Kepailitan merupakan suatu keadaan dimana seluruh kekayaan Debitor Pailit disita untuk dilakukan pengurusan dan pemberesan oleh Kurator dengan pengawasan dari Hakim Pengawas. Mekanisme kepailitan dimungkinkan dilakukan terhadap seorang Debitor lantaran keseluruhan aset Debitor merupakan jaminan dalam tiap-tiap perikatannya, sebagaimana ketentuan Pasal 1131 KUHPerdata yang mengatur:
“Segala barang-barang bergerak dan tak bergerak milik debitur baik yang sudah ada maupun yang akan ada, menjadi jaminan untuk perikatan-perikatan perorangan debitur itu.”

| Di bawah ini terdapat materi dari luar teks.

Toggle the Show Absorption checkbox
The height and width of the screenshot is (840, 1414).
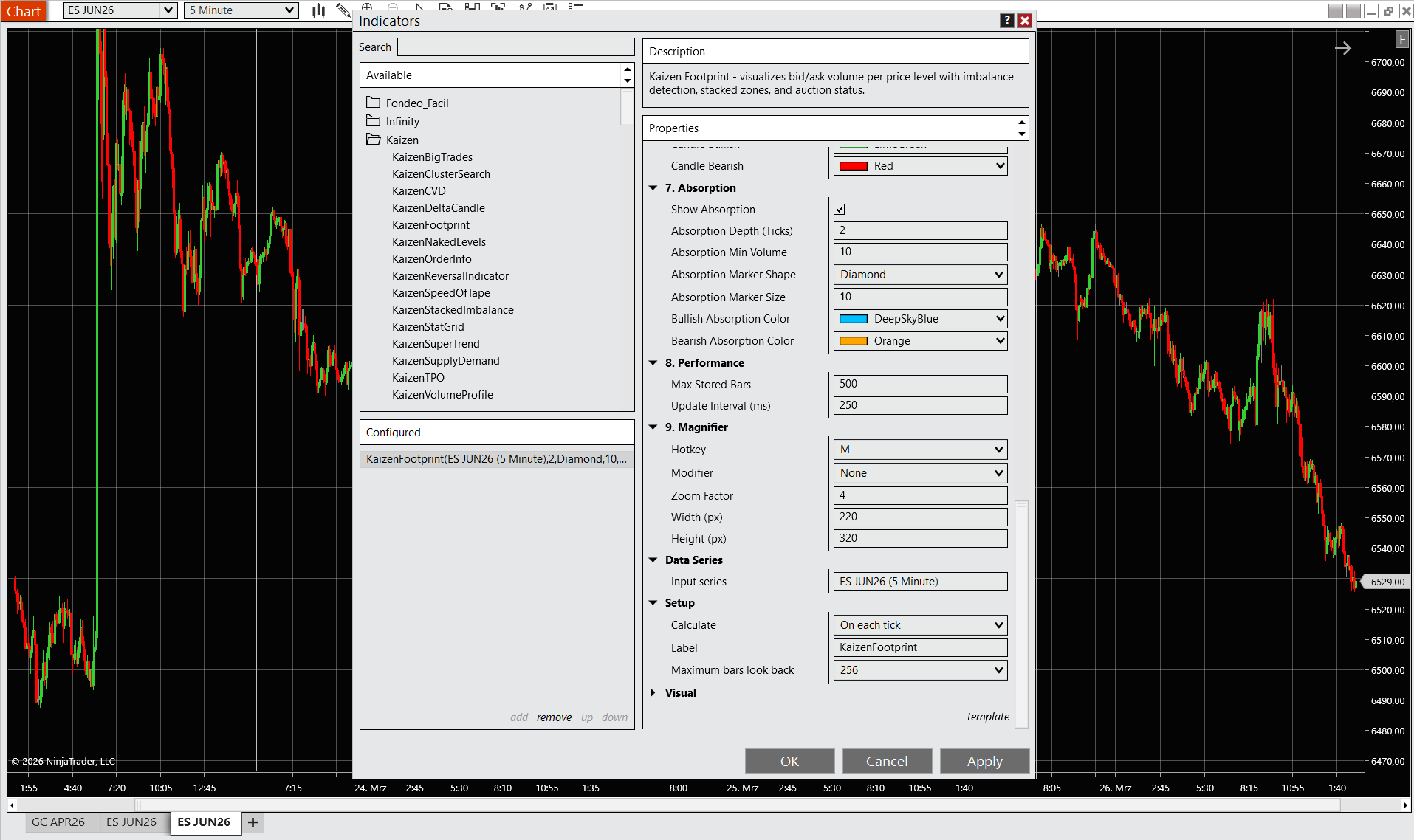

Dimana keseluruhan aset Debitor tersebut bukan hanya menjadi jaminan salah seorang Kreditor melainkan menjadi jaminan bersama bagi semua Kreditor, sebagaimana ketentuan Pasal 1132 KUHPerdata yang mengatur:
“Barang-barang itu menjadi jaminan bersama bagi semua kreditur terhadapnya hasil penjualan barang-barang itu dibagi menurut perbandingan piutang masing-masing kecuali bila ada alasan-alasan sah untuk didahulukan.”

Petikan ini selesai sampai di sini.